PROBLEM DETAILS>
How do the lines below between the ones holding "Terms and Conditions (830, 1943)" and "[button] (19, 29)", inclusive, read? Give them again exactly, with no other lines.

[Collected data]

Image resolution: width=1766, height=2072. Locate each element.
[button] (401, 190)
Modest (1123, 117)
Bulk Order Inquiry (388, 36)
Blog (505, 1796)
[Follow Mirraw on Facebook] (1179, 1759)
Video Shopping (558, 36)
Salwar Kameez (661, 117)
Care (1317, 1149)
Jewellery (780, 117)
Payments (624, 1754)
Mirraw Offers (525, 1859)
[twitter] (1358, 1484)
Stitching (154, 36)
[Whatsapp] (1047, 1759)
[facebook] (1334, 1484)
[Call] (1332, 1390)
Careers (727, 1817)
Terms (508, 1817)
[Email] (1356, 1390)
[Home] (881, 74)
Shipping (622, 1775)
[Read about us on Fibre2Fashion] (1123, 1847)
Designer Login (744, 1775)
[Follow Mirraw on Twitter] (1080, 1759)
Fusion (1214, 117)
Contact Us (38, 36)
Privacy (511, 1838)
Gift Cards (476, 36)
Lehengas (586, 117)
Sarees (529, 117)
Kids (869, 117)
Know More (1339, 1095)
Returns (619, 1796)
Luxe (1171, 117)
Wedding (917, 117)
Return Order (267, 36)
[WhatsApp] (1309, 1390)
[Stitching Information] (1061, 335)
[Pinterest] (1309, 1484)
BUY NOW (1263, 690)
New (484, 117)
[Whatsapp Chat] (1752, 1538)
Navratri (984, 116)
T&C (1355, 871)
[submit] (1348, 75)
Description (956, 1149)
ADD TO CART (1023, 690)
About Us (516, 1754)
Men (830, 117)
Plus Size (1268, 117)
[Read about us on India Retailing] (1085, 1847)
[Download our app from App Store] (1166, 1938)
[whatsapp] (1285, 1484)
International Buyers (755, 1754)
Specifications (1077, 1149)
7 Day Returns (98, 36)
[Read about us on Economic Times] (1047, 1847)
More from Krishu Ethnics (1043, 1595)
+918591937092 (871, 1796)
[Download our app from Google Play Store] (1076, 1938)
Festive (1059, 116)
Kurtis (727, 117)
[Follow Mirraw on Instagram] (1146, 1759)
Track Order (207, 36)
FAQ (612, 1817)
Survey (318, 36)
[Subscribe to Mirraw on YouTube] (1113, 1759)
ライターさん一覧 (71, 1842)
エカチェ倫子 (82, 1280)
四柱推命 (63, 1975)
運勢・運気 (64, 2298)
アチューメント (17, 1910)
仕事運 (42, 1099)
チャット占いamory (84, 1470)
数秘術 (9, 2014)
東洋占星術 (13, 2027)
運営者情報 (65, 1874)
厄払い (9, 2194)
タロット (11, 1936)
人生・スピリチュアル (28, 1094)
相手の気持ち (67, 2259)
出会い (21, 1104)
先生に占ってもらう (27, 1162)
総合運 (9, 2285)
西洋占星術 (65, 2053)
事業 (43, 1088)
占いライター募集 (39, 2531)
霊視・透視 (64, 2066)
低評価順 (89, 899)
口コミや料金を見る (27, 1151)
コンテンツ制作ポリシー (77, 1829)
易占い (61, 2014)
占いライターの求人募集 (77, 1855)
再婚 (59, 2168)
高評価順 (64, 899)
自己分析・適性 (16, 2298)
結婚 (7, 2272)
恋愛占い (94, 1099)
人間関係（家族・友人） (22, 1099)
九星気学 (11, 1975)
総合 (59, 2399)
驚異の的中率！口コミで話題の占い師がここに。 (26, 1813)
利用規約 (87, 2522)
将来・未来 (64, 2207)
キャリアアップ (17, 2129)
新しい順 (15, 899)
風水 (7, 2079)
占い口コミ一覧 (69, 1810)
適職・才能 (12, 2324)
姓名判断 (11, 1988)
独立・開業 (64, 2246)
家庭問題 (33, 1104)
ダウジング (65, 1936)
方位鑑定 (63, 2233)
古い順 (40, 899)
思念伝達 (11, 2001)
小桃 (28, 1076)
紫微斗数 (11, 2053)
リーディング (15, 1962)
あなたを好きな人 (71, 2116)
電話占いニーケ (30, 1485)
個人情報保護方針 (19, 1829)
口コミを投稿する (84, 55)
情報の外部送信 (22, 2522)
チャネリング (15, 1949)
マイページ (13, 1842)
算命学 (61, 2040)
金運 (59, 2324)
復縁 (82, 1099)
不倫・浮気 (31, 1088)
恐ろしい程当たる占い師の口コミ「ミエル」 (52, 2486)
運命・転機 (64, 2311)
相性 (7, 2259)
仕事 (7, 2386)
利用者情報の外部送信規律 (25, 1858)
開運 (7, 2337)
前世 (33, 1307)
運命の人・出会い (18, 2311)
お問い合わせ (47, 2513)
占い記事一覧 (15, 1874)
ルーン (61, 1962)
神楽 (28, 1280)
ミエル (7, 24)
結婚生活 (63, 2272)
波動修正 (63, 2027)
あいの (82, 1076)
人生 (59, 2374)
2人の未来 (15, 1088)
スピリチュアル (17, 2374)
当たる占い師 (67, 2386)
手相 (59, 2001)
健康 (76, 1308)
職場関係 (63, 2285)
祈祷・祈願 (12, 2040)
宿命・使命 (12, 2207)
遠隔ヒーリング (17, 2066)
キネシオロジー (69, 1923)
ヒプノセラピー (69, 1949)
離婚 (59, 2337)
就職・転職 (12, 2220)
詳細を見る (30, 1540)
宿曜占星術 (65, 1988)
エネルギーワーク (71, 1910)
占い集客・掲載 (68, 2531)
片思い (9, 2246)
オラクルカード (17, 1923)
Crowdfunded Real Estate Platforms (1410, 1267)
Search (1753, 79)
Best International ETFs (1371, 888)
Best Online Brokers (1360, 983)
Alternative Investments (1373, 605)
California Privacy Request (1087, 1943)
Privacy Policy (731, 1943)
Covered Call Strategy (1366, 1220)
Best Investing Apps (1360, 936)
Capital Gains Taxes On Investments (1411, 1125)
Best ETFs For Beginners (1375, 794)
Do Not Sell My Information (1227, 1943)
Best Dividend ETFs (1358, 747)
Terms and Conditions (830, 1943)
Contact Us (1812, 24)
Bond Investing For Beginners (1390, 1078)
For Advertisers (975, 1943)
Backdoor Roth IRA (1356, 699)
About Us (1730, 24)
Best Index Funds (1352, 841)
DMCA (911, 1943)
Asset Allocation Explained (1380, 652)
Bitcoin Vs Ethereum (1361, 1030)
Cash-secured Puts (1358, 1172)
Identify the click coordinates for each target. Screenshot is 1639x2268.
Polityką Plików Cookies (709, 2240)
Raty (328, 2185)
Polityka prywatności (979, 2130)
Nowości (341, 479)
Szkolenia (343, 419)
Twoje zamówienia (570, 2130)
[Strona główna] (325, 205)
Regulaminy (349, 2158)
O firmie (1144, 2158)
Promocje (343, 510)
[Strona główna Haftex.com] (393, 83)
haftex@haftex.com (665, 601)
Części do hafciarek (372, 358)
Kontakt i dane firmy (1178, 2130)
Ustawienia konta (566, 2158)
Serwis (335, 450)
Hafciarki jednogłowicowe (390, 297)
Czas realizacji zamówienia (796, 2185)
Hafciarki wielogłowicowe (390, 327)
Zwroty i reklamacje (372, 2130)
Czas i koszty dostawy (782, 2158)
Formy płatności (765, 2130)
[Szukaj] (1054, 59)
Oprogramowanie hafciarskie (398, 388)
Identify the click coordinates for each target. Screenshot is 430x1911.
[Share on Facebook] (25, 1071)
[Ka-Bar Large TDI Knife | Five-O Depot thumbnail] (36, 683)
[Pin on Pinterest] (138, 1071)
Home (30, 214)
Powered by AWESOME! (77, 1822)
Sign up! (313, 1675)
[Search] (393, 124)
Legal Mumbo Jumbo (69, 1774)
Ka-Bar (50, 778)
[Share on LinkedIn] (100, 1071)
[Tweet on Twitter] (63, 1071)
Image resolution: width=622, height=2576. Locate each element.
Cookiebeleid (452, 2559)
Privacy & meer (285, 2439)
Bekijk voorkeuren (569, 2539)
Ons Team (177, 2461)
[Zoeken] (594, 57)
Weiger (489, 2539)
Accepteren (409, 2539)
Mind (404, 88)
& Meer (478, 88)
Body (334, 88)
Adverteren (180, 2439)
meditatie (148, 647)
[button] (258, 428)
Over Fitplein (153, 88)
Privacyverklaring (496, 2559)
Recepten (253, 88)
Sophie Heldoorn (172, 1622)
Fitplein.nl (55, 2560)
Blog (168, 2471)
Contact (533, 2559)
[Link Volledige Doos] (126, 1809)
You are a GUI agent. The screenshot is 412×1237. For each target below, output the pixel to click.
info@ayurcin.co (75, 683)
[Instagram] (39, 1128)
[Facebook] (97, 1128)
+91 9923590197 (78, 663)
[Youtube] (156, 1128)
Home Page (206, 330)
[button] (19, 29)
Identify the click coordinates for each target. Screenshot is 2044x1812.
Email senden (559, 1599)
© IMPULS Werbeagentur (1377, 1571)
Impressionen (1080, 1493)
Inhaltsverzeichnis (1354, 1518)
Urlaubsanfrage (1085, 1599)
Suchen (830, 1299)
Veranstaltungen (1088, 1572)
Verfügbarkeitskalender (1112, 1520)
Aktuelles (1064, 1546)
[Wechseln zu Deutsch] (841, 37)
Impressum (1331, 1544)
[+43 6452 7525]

FINISHED EXERCISE>
Terms and Conditions (830, 1943)
Contact Us (1812, 24)
Bond Investing For Beginners (1390, 1078)
For Advertisers (975, 1943)
Backdoor Roth IRA (1356, 699)
About Us (1730, 24)
Best Index Funds (1352, 841)
DMCA (911, 1943)
Asset Allocation Explained (1380, 652)
Bitcoin Vs Ethereum (1361, 1030)
Cash-secured Puts (1358, 1172)
Identify the click coordinates for each target. Screenshot is 1639x2268.
Polityką Plików Cookies (709, 2240)
Raty (328, 2185)
Polityka prywatności (979, 2130)
Nowości (341, 479)
Szkolenia (343, 419)
Twoje zamówienia (570, 2130)
[Strona główna] (325, 205)
Regulaminy (349, 2158)
O firmie (1144, 2158)
Promocje (343, 510)
[Strona główna Haftex.com] (393, 83)
haftex@haftex.com (665, 601)
Części do hafciarek (372, 358)
Kontakt i dane firmy (1178, 2130)
Ustawienia konta (566, 2158)
Serwis (335, 450)
Hafciarki jednogłowicowe (390, 297)
Czas realizacji zamówienia (796, 2185)
Hafciarki wielogłowicowe (390, 327)
Zwroty i reklamacje (372, 2130)
Czas i koszty dostawy (782, 2158)
Formy płatności (765, 2130)
[Szukaj] (1054, 59)
Oprogramowanie hafciarskie (398, 388)
Identify the click coordinates for each target. Screenshot is 430x1911.
[Share on Facebook] (25, 1071)
[Ka-Bar Large TDI Knife | Five-O Depot thumbnail] (36, 683)
[Pin on Pinterest] (138, 1071)
Home (30, 214)
Powered by AWESOME! (77, 1822)
Sign up! (313, 1675)
[Search] (393, 124)
Legal Mumbo Jumbo (69, 1774)
Ka-Bar (50, 778)
[Share on LinkedIn] (100, 1071)
[Tweet on Twitter] (63, 1071)
Image resolution: width=622, height=2576. Locate each element.
Cookiebeleid (452, 2559)
Privacy & meer (285, 2439)
Bekijk voorkeuren (569, 2539)
Ons Team (177, 2461)
[Zoeken] (594, 57)
Weiger (489, 2539)
Accepteren (409, 2539)
Mind (404, 88)
& Meer (478, 88)
Body (334, 88)
Adverteren (180, 2439)
meditatie (148, 647)
[button] (258, 428)
Over Fitplein (153, 88)
Privacyverklaring (496, 2559)
Recepten (253, 88)
Sophie Heldoorn (172, 1622)
Fitplein.nl (55, 2560)
Blog (168, 2471)
Contact (533, 2559)
[Link Volledige Doos] (126, 1809)
You are a GUI agent. The screenshot is 412×1237. For each target below, output the pixel to click.
info@ayurcin.co (75, 683)
[Instagram] (39, 1128)
[Facebook] (97, 1128)
+91 9923590197 (78, 663)
[Youtube] (156, 1128)
Home Page (206, 330)
[button] (19, 29)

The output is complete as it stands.